WE ALL know Animal Farm is an allegory of Stalinism and its betrayal of the Russian Revolution. Well, not quite all. It’s sometimes taught as based on any tyranny, even on Hitler’s rise to power and the ‘danger from the far Right’, with Squealer modelled on Goebbels. There seems a marked reluctance in some teachers to explain it as a parody of Communism – and even more reluctance to identify that as the ‘danger from the far Left’.
This is shared not to get laughs, nor to bring the teaching profession into disrepute. Either teachers are confident in the views I reveal and happy to see them shared – as some do with pupils – or they’re not, and glad to see them exposed.

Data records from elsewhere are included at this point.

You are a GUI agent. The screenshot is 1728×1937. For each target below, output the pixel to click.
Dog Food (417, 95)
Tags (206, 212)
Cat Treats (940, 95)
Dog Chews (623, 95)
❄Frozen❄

I was on a diversity awareness course where the ‘facilitator’ revealed that gravity was ‘invented’ in Africa. Somewhat stunned, I was grateful when my obvious incredulity was explained to me: ‘It can be difficult to accept things which challenge our Eurocentric view of history.’
Thus enlightened, I then heard that Darwin’s Origin of Species was published to justify the British slave trade scientifically. I queried how this ridiculous assertion fitted with its date of publication, 1859, and the 1833 abolition of slavery in the British Empire. Another chorus of anger. I was asked if I understood how horrific slavery was; what it EVEN MEANT TO BE A SLAVE.
More recently, I was surprised to find that society can be divided into the selfish (capitalists) and the unselfish (socialists). A bus driver refusing to allow an unfortunate woman to board without a fare – and the assault she then suffered – demonstrates this neat dichotomy. So does the lack of infinite funding for the public sector.
I know of Macbeth being taught as a play written to expose the evils of inherited power, privilege, position. A bizarre interpretation, since not a line in the play can be linked to this. And doubly odd, given that most teachers claim what they say is always ‘evidence-based’.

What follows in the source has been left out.